■ **RAW DATA**:
-*-*-
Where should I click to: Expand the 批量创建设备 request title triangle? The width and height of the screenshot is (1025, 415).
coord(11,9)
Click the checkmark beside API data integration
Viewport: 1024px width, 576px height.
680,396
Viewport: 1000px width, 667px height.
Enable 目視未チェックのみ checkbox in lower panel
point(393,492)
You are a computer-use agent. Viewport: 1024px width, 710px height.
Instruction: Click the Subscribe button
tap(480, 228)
-*-*-
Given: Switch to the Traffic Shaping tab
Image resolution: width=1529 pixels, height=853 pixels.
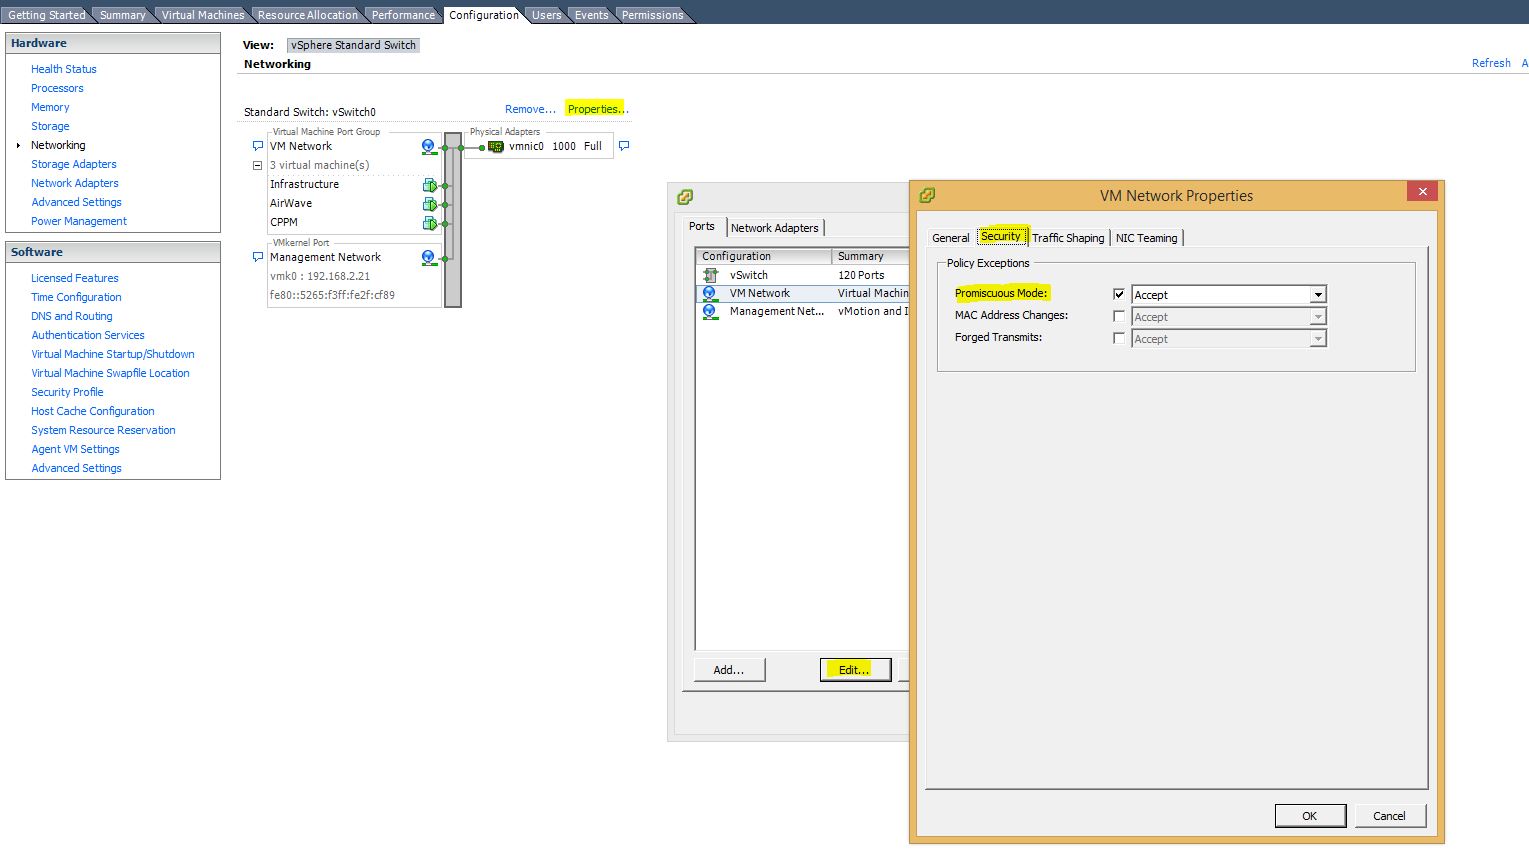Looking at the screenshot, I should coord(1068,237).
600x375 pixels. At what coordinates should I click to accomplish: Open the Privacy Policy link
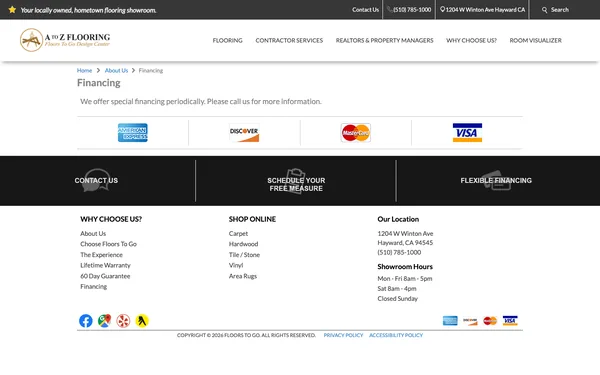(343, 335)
-*-*-
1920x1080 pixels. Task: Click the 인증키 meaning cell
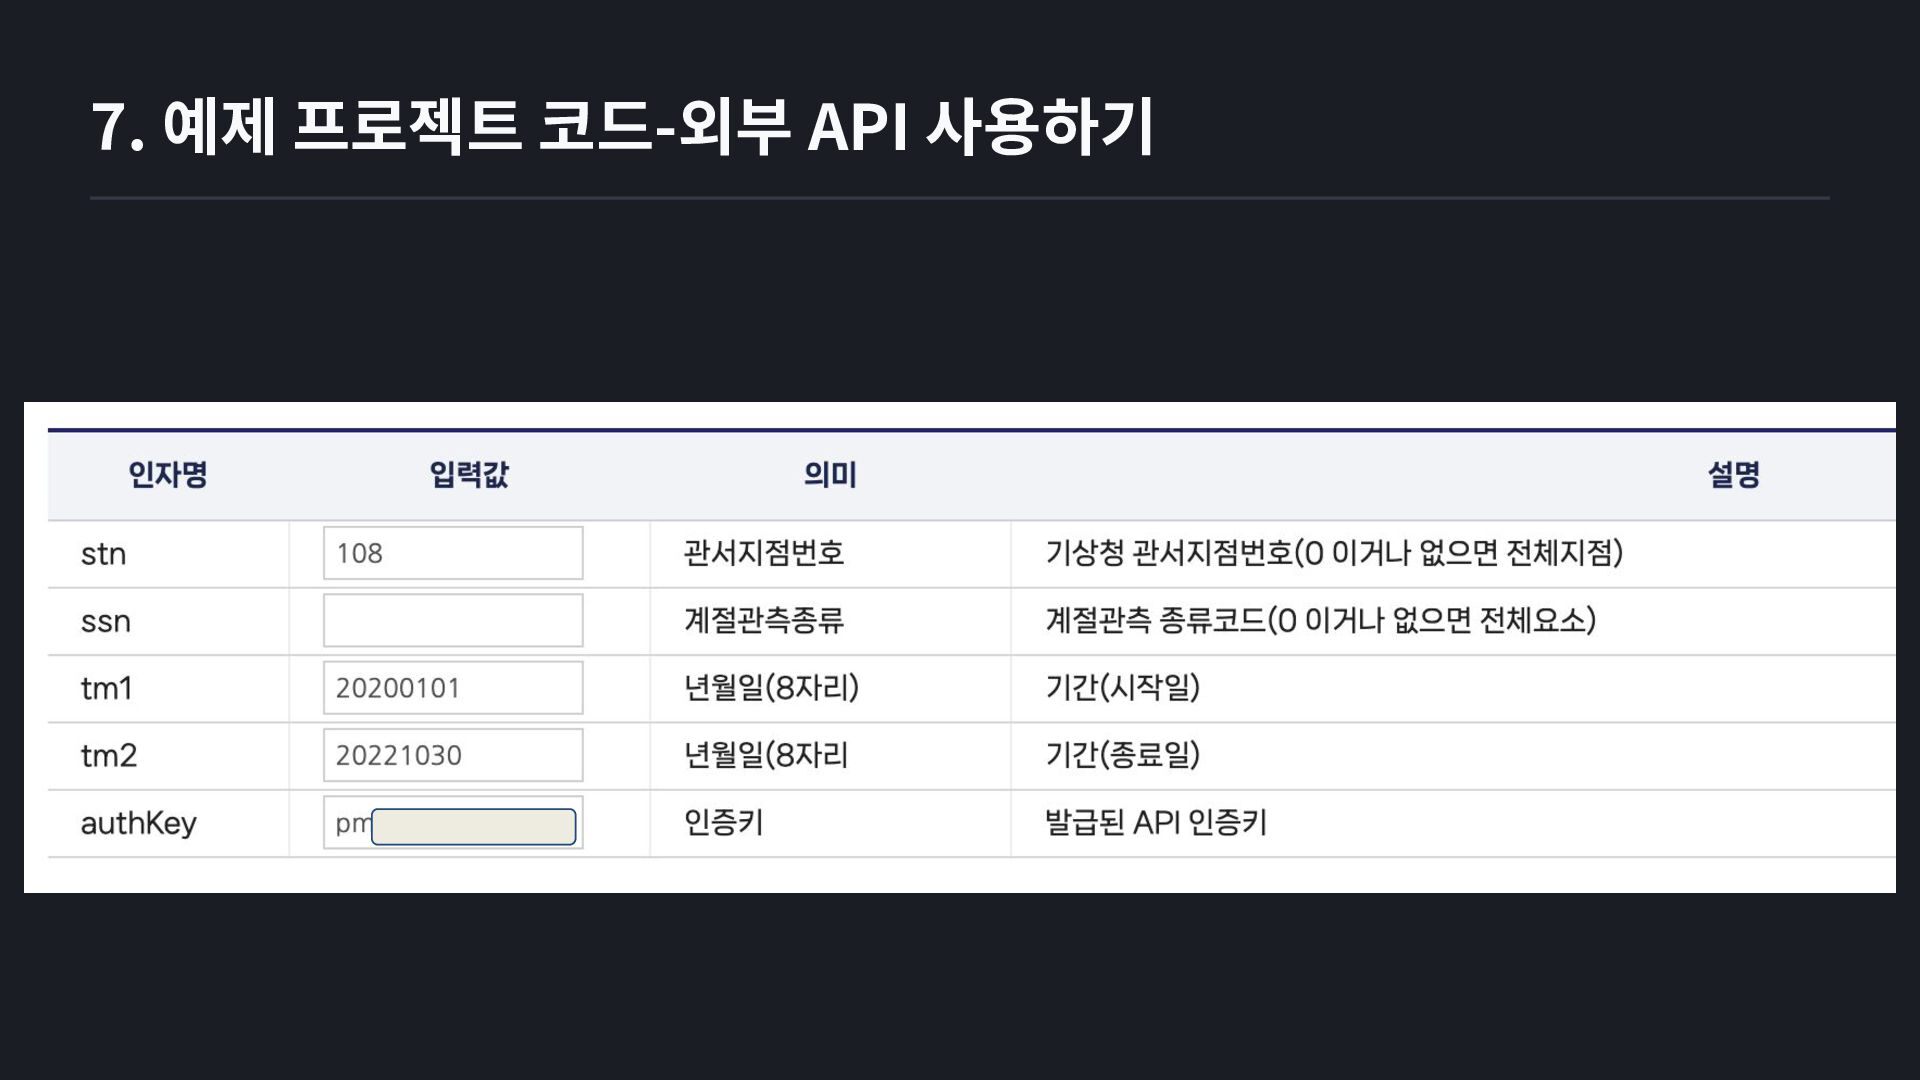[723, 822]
-*-*-
■ **EXERCISE OBJECTIVE**:
From the material above, copy exactly the lines between the line holding "Where should I" and the line holding "Viewport: 1000px width, 667px height.", inclusive, and only those.

■ **RESULT**:
Where should I click to: Expand the 批量创建设备 request title triangle? The width and height of the screenshot is (1025, 415).
coord(11,9)
Click the checkmark beside API data integration
Viewport: 1024px width, 576px height.
680,396
Viewport: 1000px width, 667px height.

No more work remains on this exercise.